What to do. Of the entries below, restate word for word only the section that runs from the line with "Task: Remove Route" to the line with "This screenshot has width=671, height=318.", counting both ends.

Provided data.
_ _ _
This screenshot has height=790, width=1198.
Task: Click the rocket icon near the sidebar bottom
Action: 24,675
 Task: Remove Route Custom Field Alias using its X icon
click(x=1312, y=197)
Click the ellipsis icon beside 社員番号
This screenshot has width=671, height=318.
_ _ _
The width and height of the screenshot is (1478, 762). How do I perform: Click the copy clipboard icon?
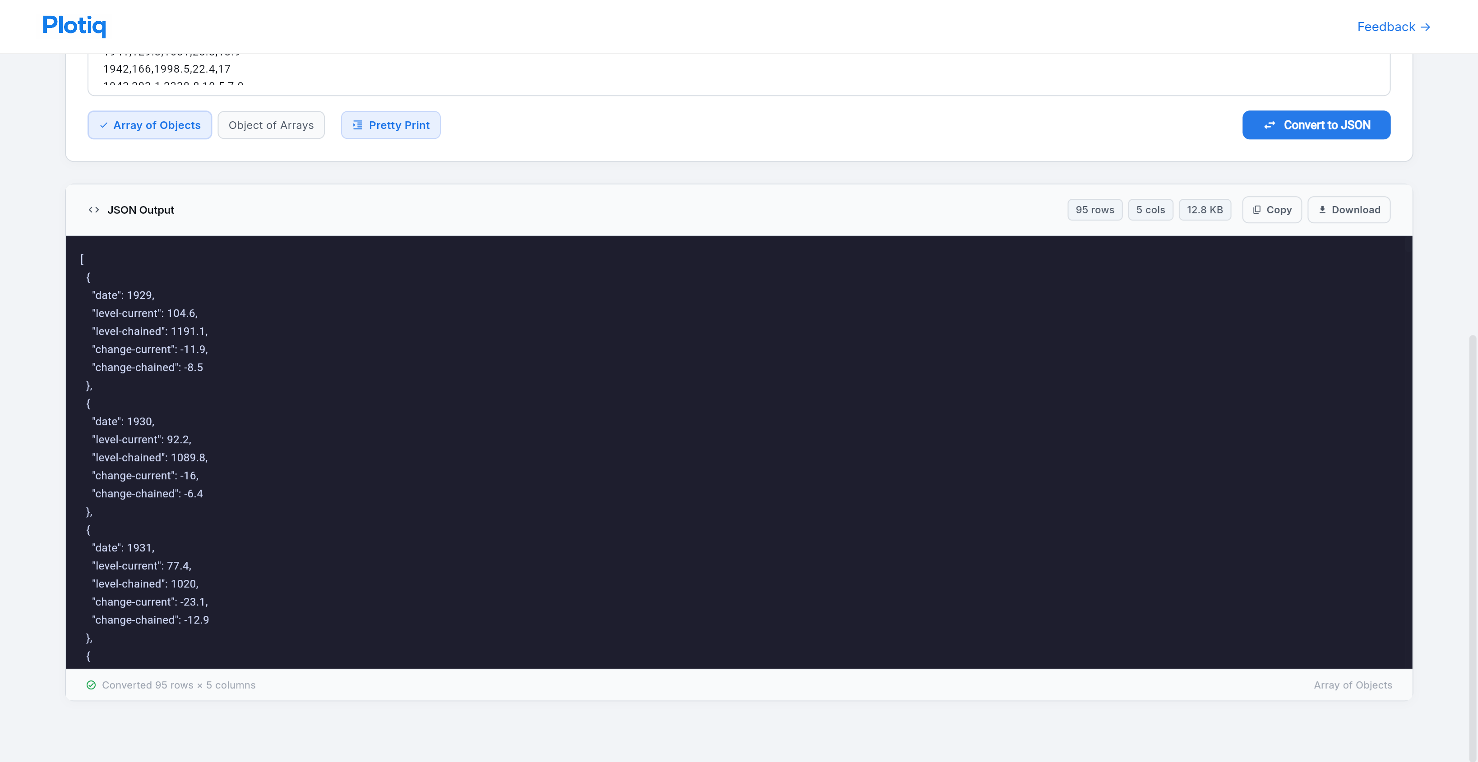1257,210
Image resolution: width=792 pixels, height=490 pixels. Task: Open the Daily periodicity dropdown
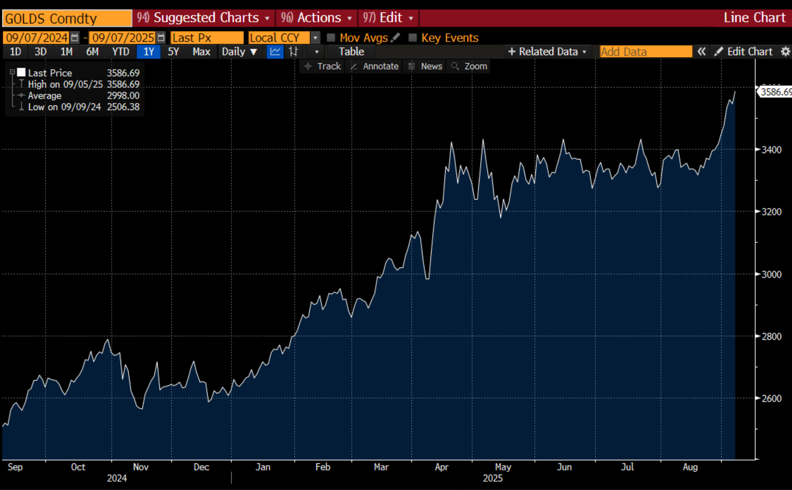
_ _ _
Exercise output.
 Task: Remove Route Custom Field Alias using its X icon
click(x=1312, y=197)
Click the ellipsis icon beside 社員番号
This screenshot has width=671, height=318.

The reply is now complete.